- **What is being asked**
Below is a listing; return it in full, exactly as it appears.

· · · · ·

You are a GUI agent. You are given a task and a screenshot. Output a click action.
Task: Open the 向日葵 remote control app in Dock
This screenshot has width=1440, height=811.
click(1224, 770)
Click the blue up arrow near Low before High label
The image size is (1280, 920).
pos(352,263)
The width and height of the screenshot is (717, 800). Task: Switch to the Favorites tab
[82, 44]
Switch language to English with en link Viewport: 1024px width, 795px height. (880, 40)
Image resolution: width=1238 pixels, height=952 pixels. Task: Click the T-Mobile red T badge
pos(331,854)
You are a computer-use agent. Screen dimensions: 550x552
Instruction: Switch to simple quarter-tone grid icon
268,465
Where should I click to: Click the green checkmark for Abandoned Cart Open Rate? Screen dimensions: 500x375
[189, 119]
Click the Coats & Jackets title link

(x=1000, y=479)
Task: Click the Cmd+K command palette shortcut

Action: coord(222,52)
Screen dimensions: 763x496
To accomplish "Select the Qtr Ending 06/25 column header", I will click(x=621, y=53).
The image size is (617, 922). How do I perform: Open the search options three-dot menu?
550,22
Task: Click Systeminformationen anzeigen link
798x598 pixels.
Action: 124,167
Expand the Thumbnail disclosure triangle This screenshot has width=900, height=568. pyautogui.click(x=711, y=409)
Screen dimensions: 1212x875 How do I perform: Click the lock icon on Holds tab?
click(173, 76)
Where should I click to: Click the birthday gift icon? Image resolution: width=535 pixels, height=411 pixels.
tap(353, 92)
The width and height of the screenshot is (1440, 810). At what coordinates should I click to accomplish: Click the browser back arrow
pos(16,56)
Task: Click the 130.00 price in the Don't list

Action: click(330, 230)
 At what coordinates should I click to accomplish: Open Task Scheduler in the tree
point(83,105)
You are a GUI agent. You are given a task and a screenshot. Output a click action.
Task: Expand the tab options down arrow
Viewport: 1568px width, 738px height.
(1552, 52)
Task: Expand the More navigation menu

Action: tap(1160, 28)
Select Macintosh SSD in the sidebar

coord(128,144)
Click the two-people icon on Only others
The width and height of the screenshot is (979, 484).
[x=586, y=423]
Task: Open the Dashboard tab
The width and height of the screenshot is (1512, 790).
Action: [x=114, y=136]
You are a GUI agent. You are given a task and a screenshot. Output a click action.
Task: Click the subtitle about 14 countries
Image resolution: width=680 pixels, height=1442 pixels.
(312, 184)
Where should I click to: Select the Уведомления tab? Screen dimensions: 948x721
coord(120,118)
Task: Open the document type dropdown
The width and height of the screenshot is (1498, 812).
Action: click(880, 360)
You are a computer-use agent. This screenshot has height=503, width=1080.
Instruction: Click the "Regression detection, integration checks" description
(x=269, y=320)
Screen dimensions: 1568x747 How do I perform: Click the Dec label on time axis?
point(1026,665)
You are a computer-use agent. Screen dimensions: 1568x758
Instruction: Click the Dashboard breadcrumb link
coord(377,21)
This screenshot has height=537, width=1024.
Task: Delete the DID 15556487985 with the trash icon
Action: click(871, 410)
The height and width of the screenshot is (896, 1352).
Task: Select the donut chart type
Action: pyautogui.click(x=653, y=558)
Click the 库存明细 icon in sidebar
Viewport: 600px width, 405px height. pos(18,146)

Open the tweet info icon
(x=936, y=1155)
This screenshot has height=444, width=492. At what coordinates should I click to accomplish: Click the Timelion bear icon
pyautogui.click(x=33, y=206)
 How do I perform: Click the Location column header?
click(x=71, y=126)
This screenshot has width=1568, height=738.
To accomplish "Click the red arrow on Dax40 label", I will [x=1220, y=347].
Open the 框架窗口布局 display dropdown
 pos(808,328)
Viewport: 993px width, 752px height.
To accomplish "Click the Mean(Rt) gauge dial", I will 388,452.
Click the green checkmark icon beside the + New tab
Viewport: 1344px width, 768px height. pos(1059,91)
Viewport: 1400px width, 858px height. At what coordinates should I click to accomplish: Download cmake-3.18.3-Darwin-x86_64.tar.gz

· · · · ·

- **Response area**
You are a GUI agent. You are given a task and a screenshot. Output a click action.
Task: Open the 向日葵 remote control app in Dock
This screenshot has width=1440, height=811.
click(1224, 770)
Click the blue up arrow near Low before High label
The image size is (1280, 920).
pos(352,263)
The width and height of the screenshot is (717, 800). Task: Switch to the Favorites tab
[82, 44]
Switch language to English with en link Viewport: 1024px width, 795px height. (880, 40)
Image resolution: width=1238 pixels, height=952 pixels. Task: Click the T-Mobile red T badge
pos(331,854)
You are a computer-use agent. Screen dimensions: 550x552
Instruction: Switch to simple quarter-tone grid icon
268,465
Where should I click to: Click the green checkmark for Abandoned Cart Open Rate? Screen dimensions: 500x375
[189, 119]
Click the Coats & Jackets title link

(x=1000, y=479)
Task: Click the Cmd+K command palette shortcut

Action: coord(222,52)
Screen dimensions: 763x496
To accomplish "Select the Qtr Ending 06/25 column header", I will click(x=621, y=53).
The image size is (617, 922). How do I perform: Open the search options three-dot menu?
550,22
Task: Click Systeminformationen anzeigen link
798x598 pixels.
Action: 124,167
Expand the Thumbnail disclosure triangle This screenshot has width=900, height=568. pyautogui.click(x=711, y=409)
Screen dimensions: 1212x875 How do I perform: Click the lock icon on Holds tab?
click(173, 76)
Where should I click to: Click the birthday gift icon? Image resolution: width=535 pixels, height=411 pixels.
tap(353, 92)
The width and height of the screenshot is (1440, 810). At what coordinates should I click to accomplish: Click the browser back arrow
pos(16,56)
Task: Click the 130.00 price in the Don't list

Action: click(330, 230)
 At what coordinates should I click to accomplish: Open Task Scheduler in the tree
point(83,105)
You are a GUI agent. You are given a task and a screenshot. Output a click action.
Task: Expand the tab options down arrow
Viewport: 1568px width, 738px height.
(1552, 52)
Task: Expand the More navigation menu

Action: tap(1160, 28)
Select Macintosh SSD in the sidebar

coord(128,144)
Click the two-people icon on Only others
The width and height of the screenshot is (979, 484).
[x=586, y=423]
Task: Open the Dashboard tab
The width and height of the screenshot is (1512, 790).
Action: [x=114, y=136]
You are a GUI agent. You are given a task and a screenshot. Output a click action.
Task: Click the subtitle about 14 countries
Image resolution: width=680 pixels, height=1442 pixels.
(312, 184)
Where should I click to: Select the Уведомления tab? Screen dimensions: 948x721
coord(120,118)
Task: Open the document type dropdown
The width and height of the screenshot is (1498, 812).
Action: click(880, 360)
You are a computer-use agent. This screenshot has height=503, width=1080.
Instruction: Click the "Regression detection, integration checks" description
(x=269, y=320)
Screen dimensions: 1568x747 How do I perform: Click the Dec label on time axis?
point(1026,665)
You are a computer-use agent. Screen dimensions: 1568x758
Instruction: Click the Dashboard breadcrumb link
coord(377,21)
This screenshot has height=537, width=1024.
Task: Delete the DID 15556487985 with the trash icon
Action: click(871, 410)
The height and width of the screenshot is (896, 1352).
Task: Select the donut chart type
Action: pyautogui.click(x=653, y=558)
Click the 库存明细 icon in sidebar
Viewport: 600px width, 405px height. pos(18,146)

Open the tweet info icon
(x=936, y=1155)
This screenshot has height=444, width=492. At what coordinates should I click to accomplish: Click the Timelion bear icon
pyautogui.click(x=33, y=206)
 How do I perform: Click the Location column header?
click(x=71, y=126)
This screenshot has width=1568, height=738.
To accomplish "Click the red arrow on Dax40 label", I will [x=1220, y=347].
Open the 框架窗口布局 display dropdown
 pos(808,328)
Viewport: 993px width, 752px height.
To accomplish "Click the Mean(Rt) gauge dial", I will 388,452.
Click the green checkmark icon beside the + New tab
Viewport: 1344px width, 768px height. pos(1059,91)
Viewport: 1400px width, 858px height. At what coordinates should I click to accomplish: Download cmake-3.18.3-Darwin-x86_64.tar.gz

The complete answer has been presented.